(DOCUMENT SECTION Opens)

26/10/05

madrobins: It's a meatloaf.  Dressed up like a bunny.  (Default)
Every now and then we have ants. Common variety tiny black ants. Last spring they briefly decided that our pantry was the happenin' place to be; they appear to have gained access through the kitchen window (our house is 80+ years old, and some of the windows are the originals, and come complete with rattles and tiny holes that apparently look like superhighways...if you're an ant, anyway). With the placement of a few of those devices whereby the ants not only poison themselves, but bring goodies home to the wife and kids, the problem stopped.

But Sunday night we discovered ants in the front bathroom. Again, they appear to have gotten in at the top of the window frame (the window is itself a good ten feet above ground level). This time they zeroed in on the cough medicine in the medicine cabinet, taking time first to check out the gobs of half-used toothpaste that Younger Girl had cleverly left lying about in the sink. This did provide a useful object lesson for the kid (She: "Eeeeeew!" Me: "This is why I ask you to make sure you've rinsed out the sink." She: "I get it. Eeeeeeew!"). I washed off all the cough and allergy medications and their measuring cups, depriving the critters of their goal. Once again the ant traps have been deployed, and the swarms of dedicated workers have slowed to a sluggish trickle. I expect to be ant-free within the next day or so.

(DOCUMENT SECTION Closes)
(PROVIDED DATA Opens)

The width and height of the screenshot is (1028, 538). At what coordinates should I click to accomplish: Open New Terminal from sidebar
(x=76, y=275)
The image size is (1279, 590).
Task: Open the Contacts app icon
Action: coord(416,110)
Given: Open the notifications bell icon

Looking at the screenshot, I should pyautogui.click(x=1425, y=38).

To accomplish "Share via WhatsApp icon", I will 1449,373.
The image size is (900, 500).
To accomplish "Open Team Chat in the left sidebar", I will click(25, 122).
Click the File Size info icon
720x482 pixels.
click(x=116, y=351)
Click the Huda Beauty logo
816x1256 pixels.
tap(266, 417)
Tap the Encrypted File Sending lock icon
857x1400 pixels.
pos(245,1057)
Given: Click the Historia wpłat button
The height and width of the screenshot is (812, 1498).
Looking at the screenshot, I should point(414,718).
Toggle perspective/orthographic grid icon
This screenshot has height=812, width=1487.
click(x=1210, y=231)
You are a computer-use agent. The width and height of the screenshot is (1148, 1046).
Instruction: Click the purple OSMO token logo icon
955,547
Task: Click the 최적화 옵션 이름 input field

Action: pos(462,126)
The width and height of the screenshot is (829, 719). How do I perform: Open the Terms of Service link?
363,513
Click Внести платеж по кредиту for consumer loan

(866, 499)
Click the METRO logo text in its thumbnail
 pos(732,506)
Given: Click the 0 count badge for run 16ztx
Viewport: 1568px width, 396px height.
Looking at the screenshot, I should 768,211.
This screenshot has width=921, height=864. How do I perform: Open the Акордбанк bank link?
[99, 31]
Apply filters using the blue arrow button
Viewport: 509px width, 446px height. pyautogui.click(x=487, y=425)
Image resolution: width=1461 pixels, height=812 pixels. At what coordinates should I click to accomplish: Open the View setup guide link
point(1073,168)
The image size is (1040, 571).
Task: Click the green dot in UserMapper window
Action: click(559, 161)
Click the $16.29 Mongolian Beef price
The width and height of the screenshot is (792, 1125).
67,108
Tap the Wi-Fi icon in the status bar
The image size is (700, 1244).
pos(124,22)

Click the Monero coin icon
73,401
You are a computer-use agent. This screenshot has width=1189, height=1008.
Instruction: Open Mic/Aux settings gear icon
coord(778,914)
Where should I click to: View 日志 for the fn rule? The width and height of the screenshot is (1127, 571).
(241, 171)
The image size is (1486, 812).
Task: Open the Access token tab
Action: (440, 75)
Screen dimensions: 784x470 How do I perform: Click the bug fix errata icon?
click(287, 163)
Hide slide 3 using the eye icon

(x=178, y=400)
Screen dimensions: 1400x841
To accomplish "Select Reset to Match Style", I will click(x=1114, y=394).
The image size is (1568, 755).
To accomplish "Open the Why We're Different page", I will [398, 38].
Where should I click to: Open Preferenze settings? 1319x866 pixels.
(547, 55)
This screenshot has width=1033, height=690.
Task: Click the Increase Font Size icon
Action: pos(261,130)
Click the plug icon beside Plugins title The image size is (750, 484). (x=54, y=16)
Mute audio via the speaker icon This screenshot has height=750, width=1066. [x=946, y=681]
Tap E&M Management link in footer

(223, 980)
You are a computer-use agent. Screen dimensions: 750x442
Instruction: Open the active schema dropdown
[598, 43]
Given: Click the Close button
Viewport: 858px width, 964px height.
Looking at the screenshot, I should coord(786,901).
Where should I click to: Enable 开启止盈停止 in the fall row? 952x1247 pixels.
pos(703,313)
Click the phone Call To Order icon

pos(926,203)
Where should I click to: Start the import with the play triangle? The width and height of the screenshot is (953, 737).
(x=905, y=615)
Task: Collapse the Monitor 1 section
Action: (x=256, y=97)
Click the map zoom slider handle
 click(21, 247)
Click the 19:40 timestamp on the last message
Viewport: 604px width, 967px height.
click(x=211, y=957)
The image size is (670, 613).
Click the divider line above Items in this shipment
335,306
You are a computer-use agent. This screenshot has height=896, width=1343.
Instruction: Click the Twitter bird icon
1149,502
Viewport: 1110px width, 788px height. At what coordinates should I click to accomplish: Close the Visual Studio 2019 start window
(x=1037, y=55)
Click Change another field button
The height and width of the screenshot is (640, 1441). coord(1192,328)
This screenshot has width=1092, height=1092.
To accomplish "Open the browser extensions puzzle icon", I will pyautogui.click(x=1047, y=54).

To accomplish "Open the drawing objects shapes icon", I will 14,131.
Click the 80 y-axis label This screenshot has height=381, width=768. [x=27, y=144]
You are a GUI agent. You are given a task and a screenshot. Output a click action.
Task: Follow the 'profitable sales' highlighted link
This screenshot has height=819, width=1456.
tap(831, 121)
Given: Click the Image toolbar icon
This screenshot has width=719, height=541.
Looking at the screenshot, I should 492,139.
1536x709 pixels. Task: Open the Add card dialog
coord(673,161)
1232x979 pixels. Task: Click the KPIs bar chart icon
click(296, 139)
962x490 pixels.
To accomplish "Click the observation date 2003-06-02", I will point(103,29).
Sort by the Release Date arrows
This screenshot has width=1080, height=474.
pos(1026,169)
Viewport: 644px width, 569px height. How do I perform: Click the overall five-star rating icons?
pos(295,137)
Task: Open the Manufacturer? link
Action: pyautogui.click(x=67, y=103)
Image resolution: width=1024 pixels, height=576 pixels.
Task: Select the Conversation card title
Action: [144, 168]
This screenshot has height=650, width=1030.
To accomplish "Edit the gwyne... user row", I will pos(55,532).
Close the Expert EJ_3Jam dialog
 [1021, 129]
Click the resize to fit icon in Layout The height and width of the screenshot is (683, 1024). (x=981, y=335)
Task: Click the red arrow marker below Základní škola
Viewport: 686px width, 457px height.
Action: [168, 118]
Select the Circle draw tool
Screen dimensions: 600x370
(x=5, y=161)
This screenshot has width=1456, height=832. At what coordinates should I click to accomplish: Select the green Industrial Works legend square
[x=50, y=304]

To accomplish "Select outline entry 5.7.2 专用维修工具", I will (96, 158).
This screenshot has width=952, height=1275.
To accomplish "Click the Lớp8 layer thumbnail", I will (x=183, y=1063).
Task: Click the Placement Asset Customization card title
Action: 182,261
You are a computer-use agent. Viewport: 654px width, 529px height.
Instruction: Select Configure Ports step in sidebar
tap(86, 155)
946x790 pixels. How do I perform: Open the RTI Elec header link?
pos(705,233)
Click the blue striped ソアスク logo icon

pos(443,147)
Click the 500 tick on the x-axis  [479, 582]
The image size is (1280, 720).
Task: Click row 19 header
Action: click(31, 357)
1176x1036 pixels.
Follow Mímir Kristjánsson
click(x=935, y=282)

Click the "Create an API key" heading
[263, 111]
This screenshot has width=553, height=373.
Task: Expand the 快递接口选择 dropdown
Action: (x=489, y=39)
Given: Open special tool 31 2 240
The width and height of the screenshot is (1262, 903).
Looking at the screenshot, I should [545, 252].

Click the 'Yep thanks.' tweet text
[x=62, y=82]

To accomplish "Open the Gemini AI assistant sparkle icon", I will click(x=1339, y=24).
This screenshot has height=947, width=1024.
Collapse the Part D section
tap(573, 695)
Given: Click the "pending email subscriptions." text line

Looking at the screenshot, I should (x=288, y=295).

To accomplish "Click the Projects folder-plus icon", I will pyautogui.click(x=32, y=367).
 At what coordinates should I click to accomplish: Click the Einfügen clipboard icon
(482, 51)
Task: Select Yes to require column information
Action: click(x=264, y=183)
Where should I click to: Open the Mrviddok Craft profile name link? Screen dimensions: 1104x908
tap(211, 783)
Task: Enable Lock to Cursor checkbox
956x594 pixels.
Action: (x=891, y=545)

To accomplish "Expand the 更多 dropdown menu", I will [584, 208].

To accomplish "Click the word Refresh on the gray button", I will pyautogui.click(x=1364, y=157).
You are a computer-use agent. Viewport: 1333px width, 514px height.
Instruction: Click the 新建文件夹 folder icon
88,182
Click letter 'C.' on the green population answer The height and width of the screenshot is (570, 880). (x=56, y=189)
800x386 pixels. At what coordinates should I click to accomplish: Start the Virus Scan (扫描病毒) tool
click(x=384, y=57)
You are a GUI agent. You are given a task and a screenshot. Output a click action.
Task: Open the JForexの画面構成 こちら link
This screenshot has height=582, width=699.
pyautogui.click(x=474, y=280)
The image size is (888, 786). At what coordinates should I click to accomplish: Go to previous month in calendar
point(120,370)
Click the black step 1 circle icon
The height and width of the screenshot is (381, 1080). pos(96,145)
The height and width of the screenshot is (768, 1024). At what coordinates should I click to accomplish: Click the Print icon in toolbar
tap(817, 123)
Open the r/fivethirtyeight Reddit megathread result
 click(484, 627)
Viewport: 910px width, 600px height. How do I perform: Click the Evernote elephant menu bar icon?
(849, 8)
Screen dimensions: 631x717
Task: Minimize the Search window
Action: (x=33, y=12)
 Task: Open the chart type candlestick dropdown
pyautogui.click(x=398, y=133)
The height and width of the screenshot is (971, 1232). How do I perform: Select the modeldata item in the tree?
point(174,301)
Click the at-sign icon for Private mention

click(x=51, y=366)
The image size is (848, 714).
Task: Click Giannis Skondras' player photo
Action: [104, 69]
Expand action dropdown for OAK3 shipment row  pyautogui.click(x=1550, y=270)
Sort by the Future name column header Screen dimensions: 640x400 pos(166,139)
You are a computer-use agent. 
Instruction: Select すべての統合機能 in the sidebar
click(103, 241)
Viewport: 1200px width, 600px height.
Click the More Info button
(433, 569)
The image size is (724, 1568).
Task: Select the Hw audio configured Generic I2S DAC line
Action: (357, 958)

(PROVIDED DATA Closes)

→ **TASKS FOR THIS EXERCISE**
• 1. List every part of the house that the ant post names.
• 2. Pick up the ant post after its last sentence and carry it on.
These rows have no connection to the ant post.

→ **ANSWERS FOR THE TASKS**
• 1. The pantry, the kitchen window, the front bathroom, the top of the bathroom window frame, the medicine cabinet, and the sink.

• 2.
But why did they come in the first place? The ant cranium is not huge; is there enough room in there to contain (and articulate) the thought that if they only climbed twenty feet straight up (that window is set about twelve feet above ground level, and they came in at the highest point) they would then find Benadryl and Robitussin beyond their wildest dreams? I mean, coming in to the kitchen makes sense to me because there's food (is there room in the cranium of an ant for the knowledge that kitchen=dinner?), but coming in in the bathroom--a room into which they have never before, to my knowledge, intruded--is a harder sell. The nice lady at the hardware store suggested that maybe the rain had driving them upward into the house. Well, I've got ant traps to spare, and fearsome doom awaits any critter who dares trespass on my Robitussin. You've been warned! (Do ants read blogs?)